Anthropology Meets Comics

March 25, 2021

Biao Xiang, Director of the Department ‘Anthropology of Economic Experimentation: Frontiers of Transformation’, was recently featured in a popular comic. Titled Bullshit Jobs (in China) the zine collects a series of web comics by Krish Raghav, along with a theoretical postscript reflecting on the origins of widespread stress and disillusionment among Chinese youth about their working lives.

Bullshit Jobs (in China)
Bullshit Jobs (in China)

The comic cites an interview that Xiang gave on the Chinese media platform The Paper (23 Oct 2020), which has been read hundreds of thousands of times and is available in English on the sister platform The Sixth Tone (https://www.sixthtone.com/news/1006391/how-one-obscure-word-captures-urban-chinas-unhappiness). In the interview, Xiang traces the history of the word “involution”, an obscure anthropological concept that has recently become a buzzword in social debates in China. In economic anthropology, involution means that increasing input leads to operations becoming more complicated rather than increasing output, thus resulting in stagnation. Since mid-2020, involution has come to be used in Chinese social media to refer to a constant pressure to perform which, however, does not lead to any tangible improvement in one’s life. Xiang points out that this appropriation of the term should be understood as a creative expression of particular type of anxiety that is widespread among the Chinese youth.
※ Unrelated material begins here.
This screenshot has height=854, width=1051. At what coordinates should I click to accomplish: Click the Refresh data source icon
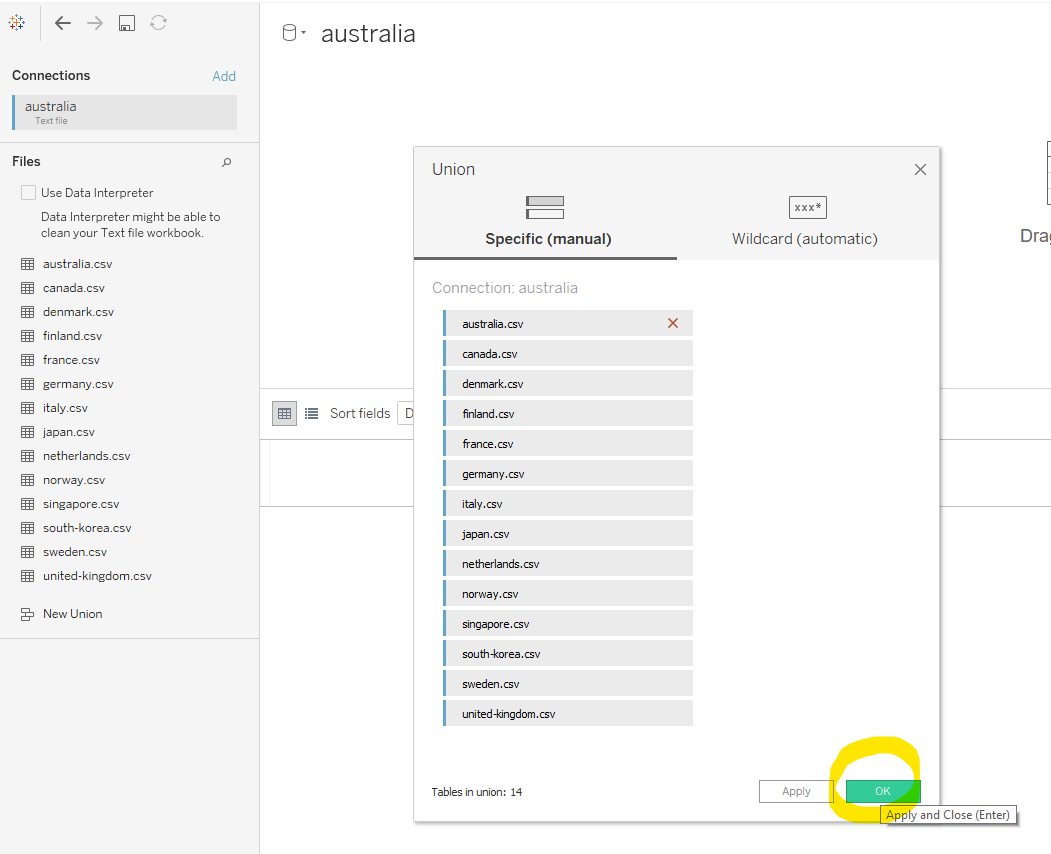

This anxiety is due to fierce social competition in which very few can win, yet, “there is no exit ramp from this endless cycle of self-flagellation”, as Xiang is quoted in the comic. Competition for a better life has become a moral obligation. “By stepping down the social ladder, you’re essentially committing a moral betrayal” Xiang explains.

“Biao Xiang’s work really resonated with me because it provided a vocabulary, a frame to understand events that one sees every day” Krish Raghav says. “It connected the dots between disparate everyday experiences, providing a way to make sense of complicated phenomena.” These experiences include, in particular, the “bullshit jobs” (a term popularized by anthropologist David Graeber) featured in the web comic. Xiang’s work, Raghav noted, illuminates “the encounters with class and privilege in Beijing, the language that is trending online when talking about work, and the news we read about labour and working conditions.”

Competition became particularly fierce because, as Xiang points out, different aspects of life – one’s educational achievements, economic status, and marriage prospects – are all closely linked in Chinese society today. The popular criteria in judging what a good life means has become more, rather than less, homogeneous.  This not only runs counter to classical sociological theories. According to these theories, differentiation between “spheres of exchange” increases with modernization, which means that different types of goods – for instance basic subsistence goods such as yams versus luxury goods such as fancy clothes – are not exchangeable, and they are instead traded within their own sphere. In many societies, the sphere of subsistence is an area for collaboration, and competition is concentred in the sphere of prestige. But when social competition becomes total, there is no exit.

“I am very encouraged to see anthropological analyses make their way into non-fiction comics”, Xiang says. “Raghav’s popular comic series addresses serious social issues, and making anthropological ideas available in this format will excite more discussions among young people in China.”